Assignment 1>
Answer these questions about the fMRI overview, one per line, marked (a), (b), (c):
(a) What does fMRI create so that brain activity can be observed without surgery?
(b) What does a standard MRI image?
(c) When a brain area becomes more active, what happens to blood flow to that region?
Assignment 2>
Retype the fMRI overview between "What Are fMRIs" and "for the body.", inclusive.
Assignment 3>
Extend the overview of functional MRI, starting after its last sentence.

** Document section follows **

What Are fMRIs and How Do They Work?
An overview of functional MRI, explaining how it non-invasively measures brain activity and the considerations for interpreting its complex data.
An overview of functional MRI, explaining how it non-invasively measures brain activity and the considerations for interpreting its complex data.
Functional Magnetic Resonance Imaging (fMRI) is a non-invasive neuroimaging technique that provides a window into the human brain. It allows scientists and medical professionals to observe brain activity without surgery by creating maps of functioning areas. This helps in understanding how the brain processes thoughts, emotions, and commands for the body.
Unlike a standard MRI that images the brain’s structure, fMRI is designed to measure its function. It works by tracking changes in blood flow and oxygenation that occur in response to neural activity. When a brain area becomes more active, its demand for oxygen rises, and blood flow to that region increases to deliver more oxygen-rich blood.

** End of Document section **
** Information given follows **

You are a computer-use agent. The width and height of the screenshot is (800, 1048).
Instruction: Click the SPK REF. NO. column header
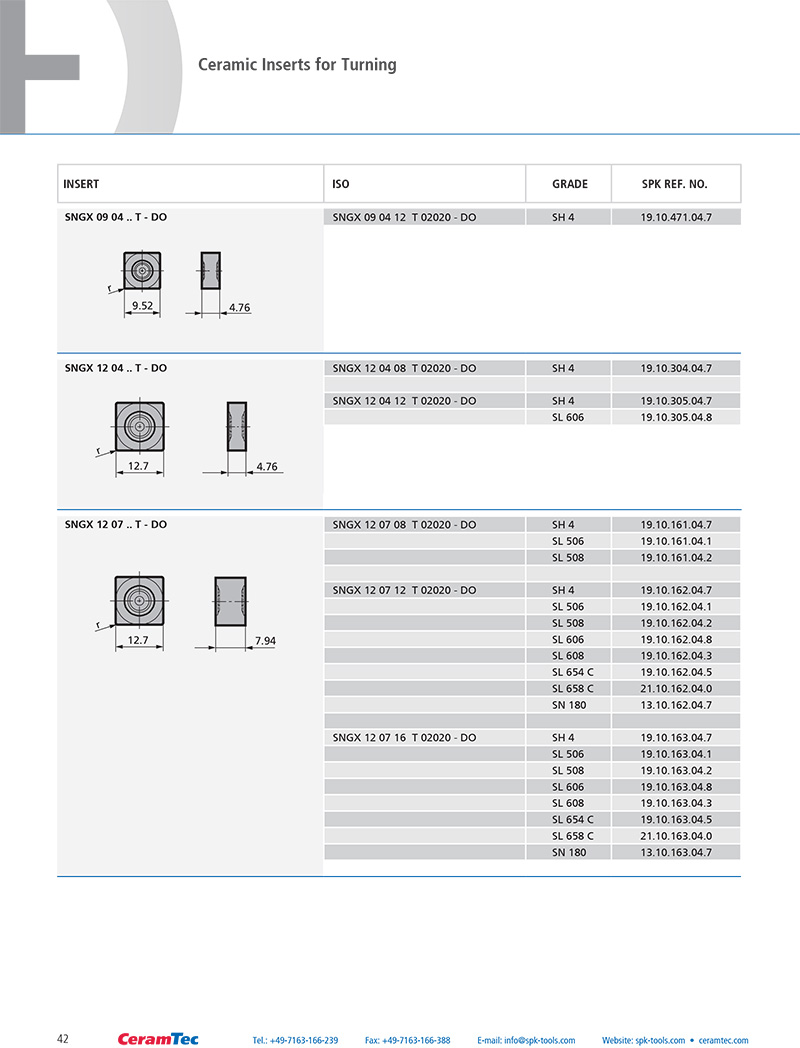675,184
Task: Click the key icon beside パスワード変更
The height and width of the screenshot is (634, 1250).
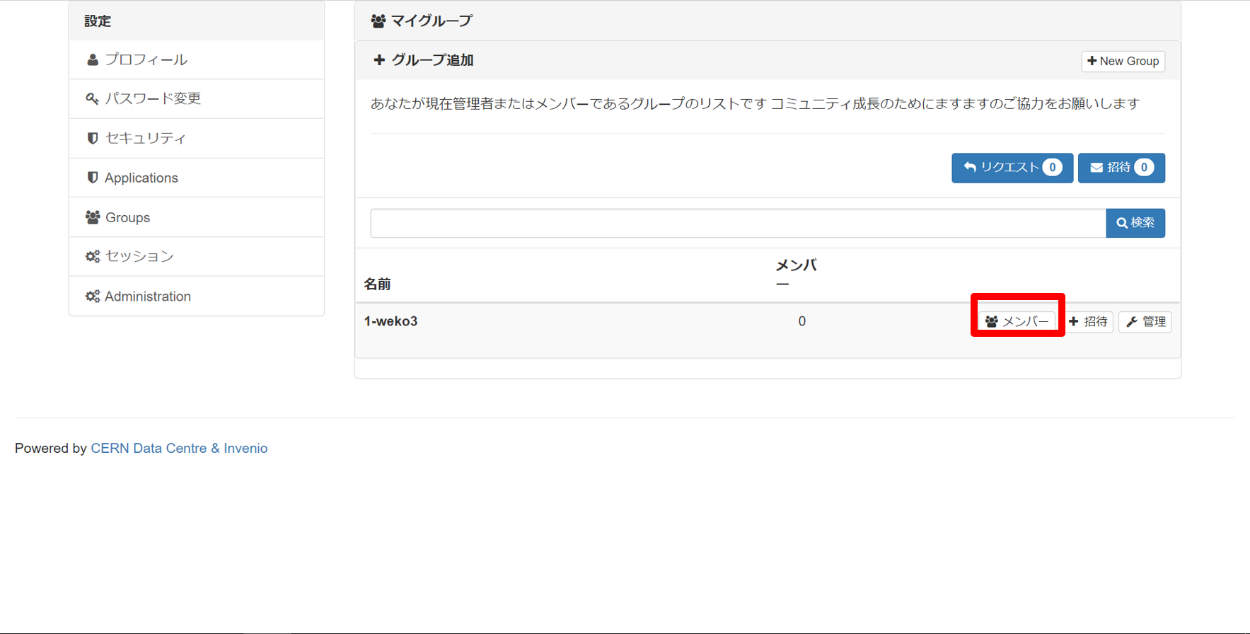Action: click(x=92, y=99)
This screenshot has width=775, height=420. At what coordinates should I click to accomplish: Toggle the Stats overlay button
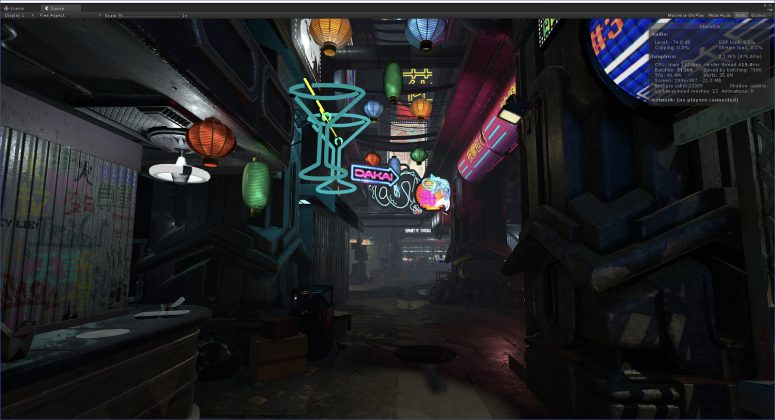pyautogui.click(x=740, y=16)
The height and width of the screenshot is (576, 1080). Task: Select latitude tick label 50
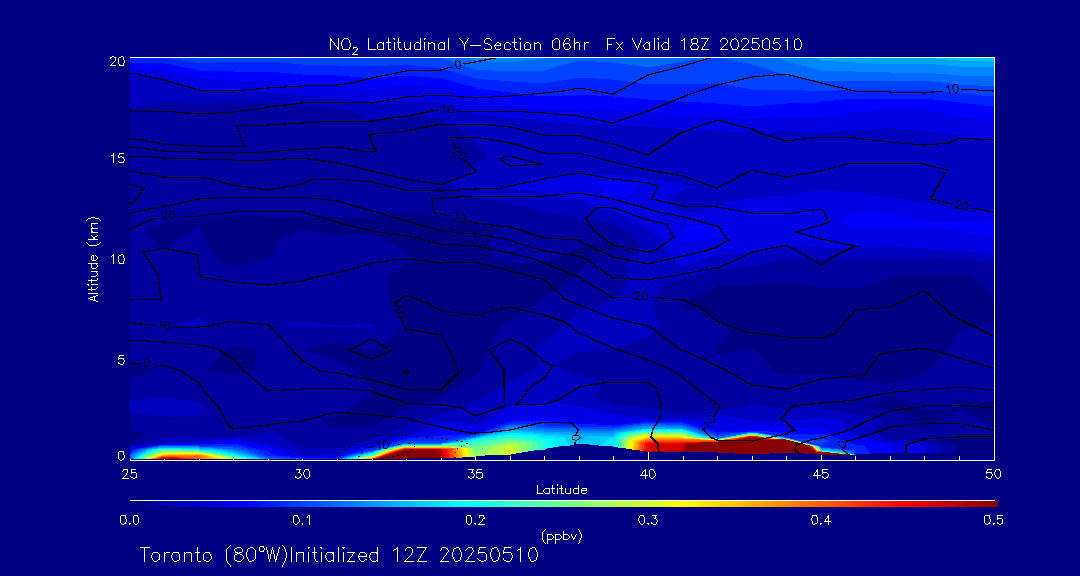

** End of Information given **

Task result 1>
(a) Maps of functioning areas.
(b) The brain's structure.
(c) It increases to deliver more oxygen-rich blood.

Task result 2>
What Are fMRIs and How Do They Work?
An overview of functional MRI, explaining how it non-invasively measures brain activity and the considerations for interpreting its complex data.
An overview of functional MRI, explaining how it non-invasively measures brain activity and the considerations for interpreting its complex data.
Functional Magnetic Resonance Imaging (fMRI) is a non-invasive neuroimaging technique that provides a window into the human brain. It allows scientists and medical professionals to observe brain activity without surgery by creating maps of functioning areas. This helps in understanding how the brain processes thoughts, emotions, and commands for the body.

Task result 3>
This process is detectable due to the different magnetic properties of oxygenated and deoxygenated blood. Hemoglobin, the oxygen-carrying protein in red blood cells, is not magnetic when oxygenated but becomes slightly magnetic when deoxygenated. The fMRI scanner’s powerful magnet detects these subtle differences, creating what is known as the Blood-Oxygen-Level-Dependent (BOLD) signal.
The scanner is a large tube containing a powerful magnet that aligns the body’s atomic nuclei. Radio waves are then used to temporarily knock these nuclei out of alignment. As they realign, they emit signals that the machine detects, reflecting the ratio of oxygenated to deoxygenated blood. This data allows researchers to create a dynamic map of brain activity.
In scientific research, neuroscientists use fMRI to study a range of cognitive processes, including language, memory, emotion, and decision-making. By comparing brain activity between groups, researchers can also investigate neurological and psychiatric conditions. This includes Alzheimer’s disease, schizophrenia, depression, and autism, helping to identify associated patterns of brain function.
In clinical medicine, fMRI is applied to patient care, most commonly for pre-surgical planning. Before operating on a brain tumor or for epilepsy, a surgeon can use an fMRI scan to map areas responsible for speech or movement. This mapping helps the surgeon create a plan that minimizes the risk of damaging these functional areas.
Before the scan, individuals must remove all metal objects, as the machine contains a powerful magnet. They receive instructions on tasks to perform inside the scanner, which can range from tapping fingers to viewing images or listening to sounds. These tasks are designed to stimulate specific brain functions.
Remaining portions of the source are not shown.